PubNub acts as the communication middleware for the entire system. It provides a cloud-based real-time Data Stream Network which supports more than 70+ SDKs, such that it can enable any device to communicate with any other device on the Internet. This application uses three of PubNub’s SDKs for all components to seamlessly communicate with each other. These are:
- Python SDK, for Energy Monitoring Server
- POSIX C SDK, for the Arduino YUN
Building The Hardware Setup
The Hardware and overall electrical network setup of this project is a little complex than the usual. To simplify things, we can divide it into four steps.
- Step 1: Power Supply
- Step 2: Solar Panel Supply
- Step 3: Battery Charging Circuit
- Step 4: Final Assembly
Refer the hardware build section under README file to see how the hardware is built.
Get, Set Go !
Once everything is setup regarding the hardware, we have to ensure that our energy monitoring server and its associated services are up on Bluemix dashboard.
Now we are all set.
Fire up the circuit. Launch the web dashboard, and we are all set to track the energy consumption and generation status of this system. This is the model IoT energy management system in action!

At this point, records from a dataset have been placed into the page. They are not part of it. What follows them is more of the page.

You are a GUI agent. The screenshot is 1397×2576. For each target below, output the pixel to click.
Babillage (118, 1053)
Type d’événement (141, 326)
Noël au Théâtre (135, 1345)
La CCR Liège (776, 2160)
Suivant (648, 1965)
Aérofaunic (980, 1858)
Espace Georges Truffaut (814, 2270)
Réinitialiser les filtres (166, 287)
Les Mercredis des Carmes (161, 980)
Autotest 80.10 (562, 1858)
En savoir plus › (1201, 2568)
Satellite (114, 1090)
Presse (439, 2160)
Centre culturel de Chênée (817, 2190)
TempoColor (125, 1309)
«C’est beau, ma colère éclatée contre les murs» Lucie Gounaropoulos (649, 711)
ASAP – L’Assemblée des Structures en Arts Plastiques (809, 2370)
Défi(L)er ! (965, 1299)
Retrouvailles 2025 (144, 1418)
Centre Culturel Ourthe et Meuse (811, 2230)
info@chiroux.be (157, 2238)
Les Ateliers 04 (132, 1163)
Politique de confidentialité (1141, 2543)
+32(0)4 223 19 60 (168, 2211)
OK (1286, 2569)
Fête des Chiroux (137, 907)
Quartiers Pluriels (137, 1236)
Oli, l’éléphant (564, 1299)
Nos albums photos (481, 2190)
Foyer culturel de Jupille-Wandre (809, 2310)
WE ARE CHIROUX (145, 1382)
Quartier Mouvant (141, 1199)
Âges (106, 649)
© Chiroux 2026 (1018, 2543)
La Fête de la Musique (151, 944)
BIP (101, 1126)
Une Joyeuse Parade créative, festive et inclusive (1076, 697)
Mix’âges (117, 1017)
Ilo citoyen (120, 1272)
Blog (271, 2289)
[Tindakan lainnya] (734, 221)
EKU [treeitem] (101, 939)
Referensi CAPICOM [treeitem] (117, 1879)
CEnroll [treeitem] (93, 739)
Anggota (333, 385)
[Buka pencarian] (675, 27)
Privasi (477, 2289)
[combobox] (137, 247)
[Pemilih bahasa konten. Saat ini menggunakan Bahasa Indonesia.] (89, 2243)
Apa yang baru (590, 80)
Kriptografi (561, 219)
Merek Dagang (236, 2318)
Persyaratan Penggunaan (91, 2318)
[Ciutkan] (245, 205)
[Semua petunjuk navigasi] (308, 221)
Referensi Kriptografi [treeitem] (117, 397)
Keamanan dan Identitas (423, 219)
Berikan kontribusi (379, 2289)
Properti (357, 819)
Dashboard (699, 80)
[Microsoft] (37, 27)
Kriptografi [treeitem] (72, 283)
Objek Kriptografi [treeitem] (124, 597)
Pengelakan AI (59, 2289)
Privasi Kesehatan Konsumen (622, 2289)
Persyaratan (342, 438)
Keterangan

As you can see, the sensor gauges show the readings of the total energy generated from the solar panel, total energy given back to the grid and total energy consumed by the loads. With the light on, the energy consumed is less than generated by the solar cell. Hence the grid supply is not utilized. But with both light and the fan in on state, the consumption exceeds the generation and hence the grid is called into action.
Practical Uses of IoT Energy Management and Tracking
Why would you want to track energy? Apart from the obvious reasons of monitoring and auditing, there are some practical benefits of this.
- Proactive tracking: Maintaining a periodic moving window average of the energy consumption pattern can help keep things in check and help drive future consumption forecasts. It also helps in generating alerts in case of abnormal deviation from the normal or predicted pattern.
- Preventive Maintenance: All energy producing sources have an inherent capacity which decays with time. Take the case of a battery. The energy output decays over time and this can be measured and can be acted upon well before a complete breakdown cripples the system.
- Fault Identification: Electrical appliances do suffer from faults from time to time. This could be a case of outage due to fault in the wiring or connectors, or it could be due to drawing excess current by an old appliance which is not meeting the energy star compliance.
- Monetization: As mentioned earlier, net metering can provide some benefits to homeowners by charging them for the net energy consumed. This is a great incentive and can significantly boost the development and sales of alternative, renewable sources of energy.
This project portrays the possibilities of a connected economy of essential services. With every industry getting revitalized with the new landscape of business and service model possibilities, electricity supply and other utilities industries are also evolving towards a smarter world.
Be leveraging the IBM Bluemix ecosystem, we have shown you how we can elevate the concept of connectedness to a new level and assist enterprises and utility service providers to scale up their offerings as per the trends. This is also an exciting area for IBM Watson as the amount of data generated is huge and deriving practical benefits of energy tracking from that data could become the real game changer in the medium to long-term.